Like most journalists, I would happily write a long, blabby, pontificating, article that went on forever but typically needed to write to fit the printed page. The standing joke was: Is it worth killing a tree for this story?
When the internet was brand new, I remember one particularly confident writer in the newsroom going on about this new medium where you could write as long as you wished and no editor could complain because no trees were sacrificed. Some smart mouth (ahem) said, “Yeah, but nobody will read beyond the first paragraph.” Brevity is not a bad thing.
Years ago, I heard a writer describe prose like beer and poetry as a distilled, refined and aged whiskey — or something like that. Picture books are like non-alcoholic whiskey.
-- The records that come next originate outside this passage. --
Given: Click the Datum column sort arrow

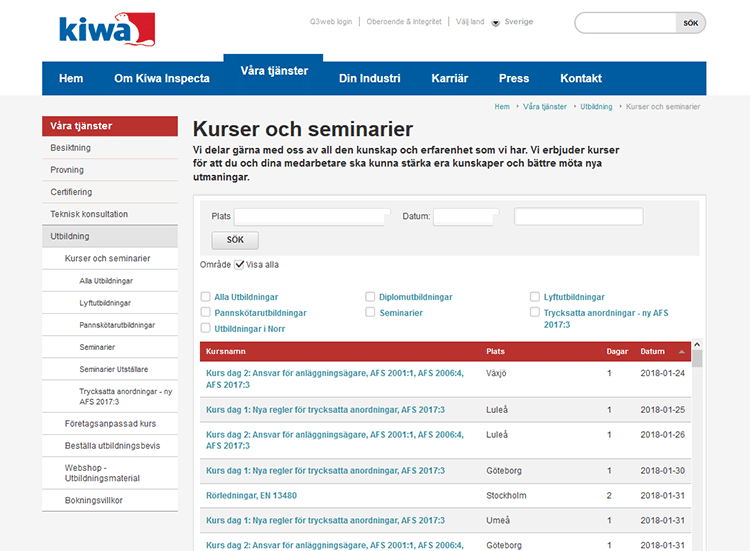Looking at the screenshot, I should (682, 352).
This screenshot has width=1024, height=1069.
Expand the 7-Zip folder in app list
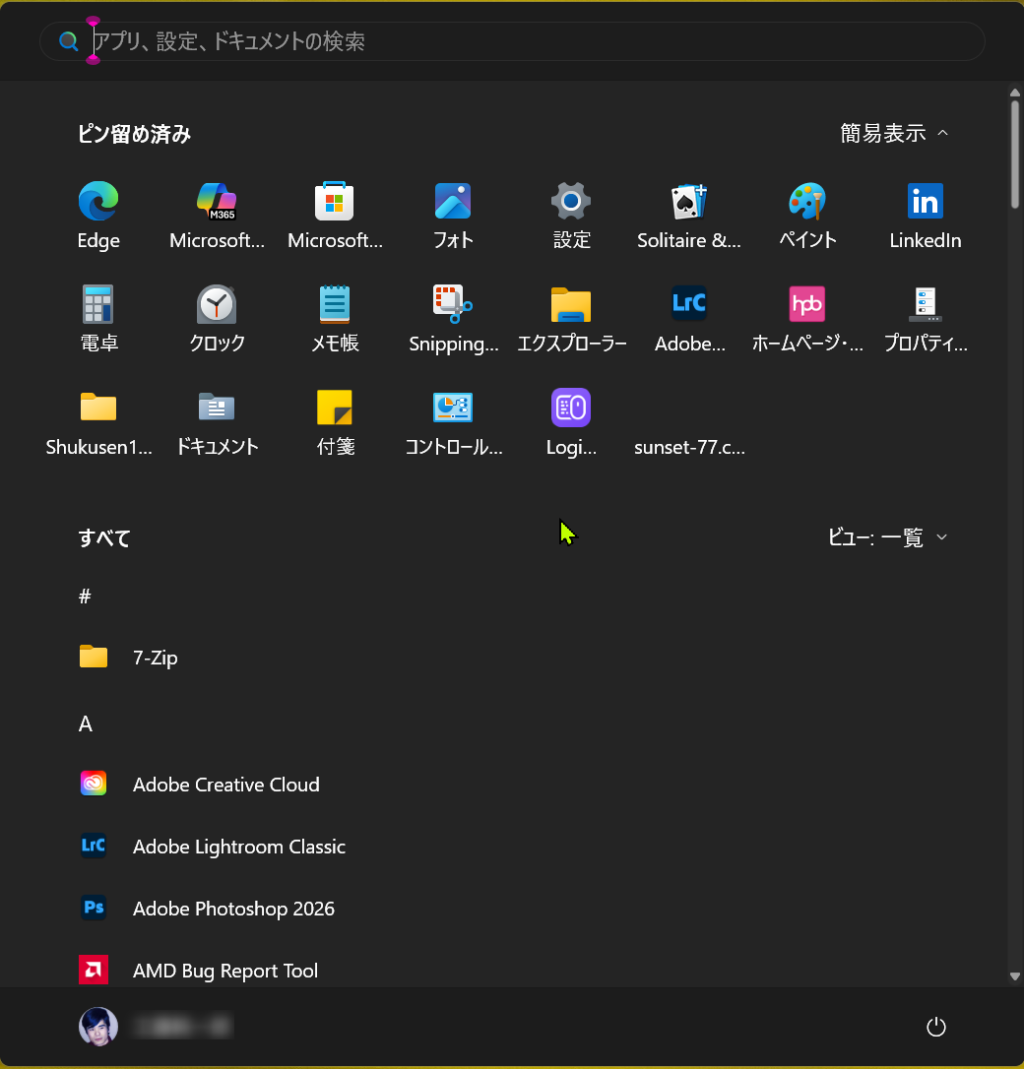tap(155, 658)
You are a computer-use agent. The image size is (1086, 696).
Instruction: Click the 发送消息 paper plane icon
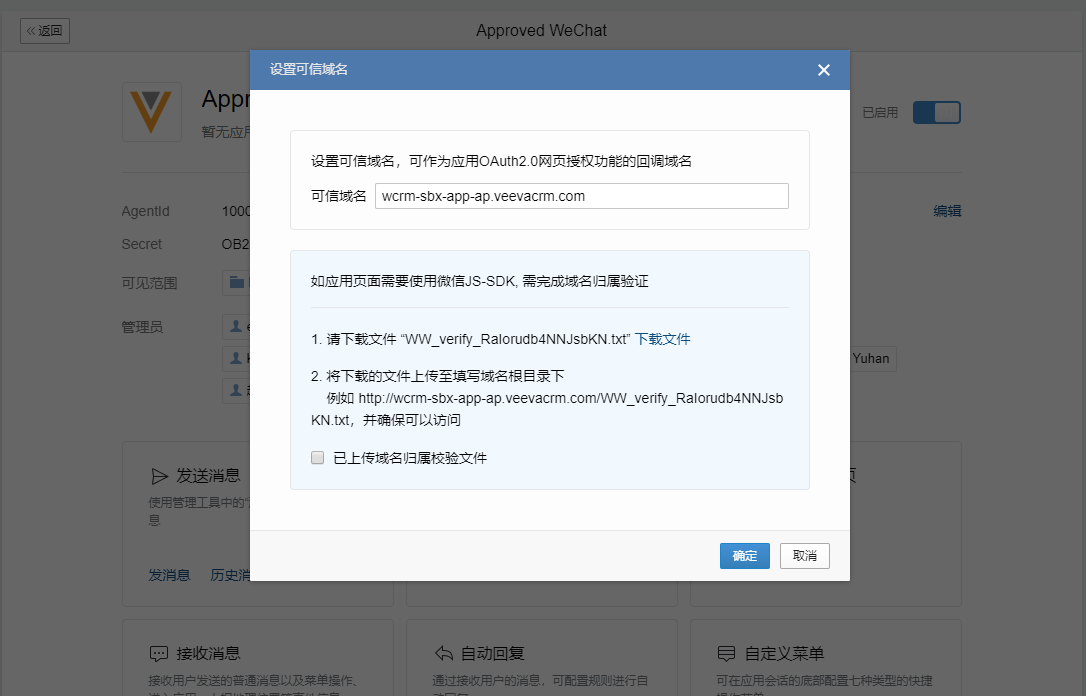tap(159, 476)
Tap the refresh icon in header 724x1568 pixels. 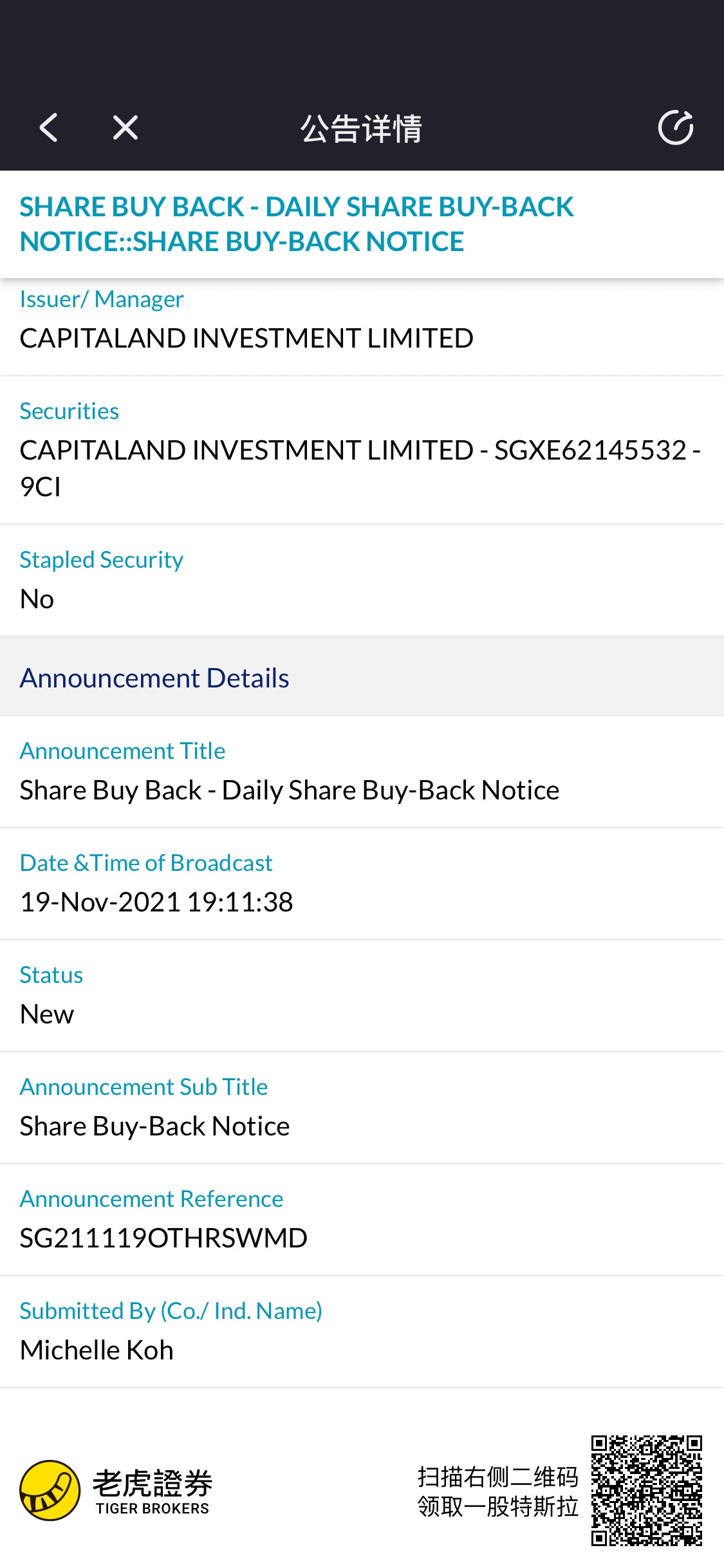[676, 127]
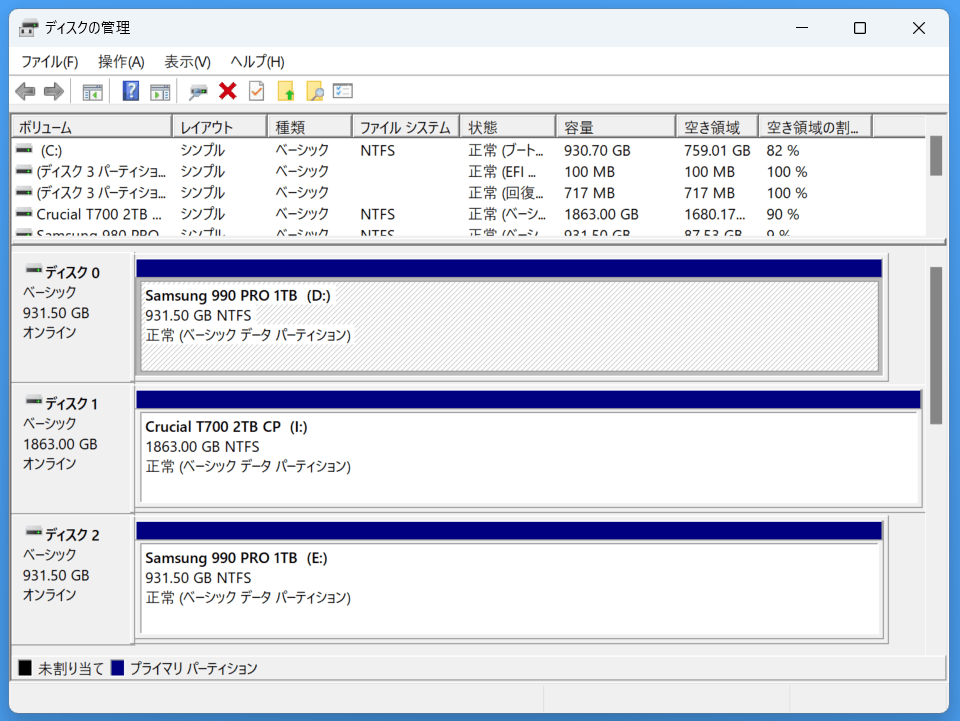Click the blue question mark Help icon
The width and height of the screenshot is (960, 721).
click(x=131, y=91)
Me: This is your debut picture book (yay) and it’s already receiving high praises from librarians, as well as being highlighted by Amazon as the best book of the month. Why do you think that is? What is it about your book that makes it stand out in the picture book field and capture readers’ attention?
Vivian: Thank you for appreciating how exciting it feels to have a first book published! I am thrilled with the reviews and the positive response from teachers and kid lit sites and book sellers.
The world is so chaotic now. Maybe readers feel ready for a whimsical escape?
When you put any writing out into the world, you hope it will touch people but you just never know. As a journalist, I wrote stories I thought had real value that barely made a ripple with readers, and other stories I considered silly toss-offs that people found entertaining.
Ken Lamug’s illustrations hit the perfect note. They’re lively and quirky and have little secrets for kids to find. I particularly love the picture of Zia digging a hole to the other side of the world. Ken buried treasures (literally!) in the earth and I think kids will get a kick out of finding them and imagining what else might be hidden underground.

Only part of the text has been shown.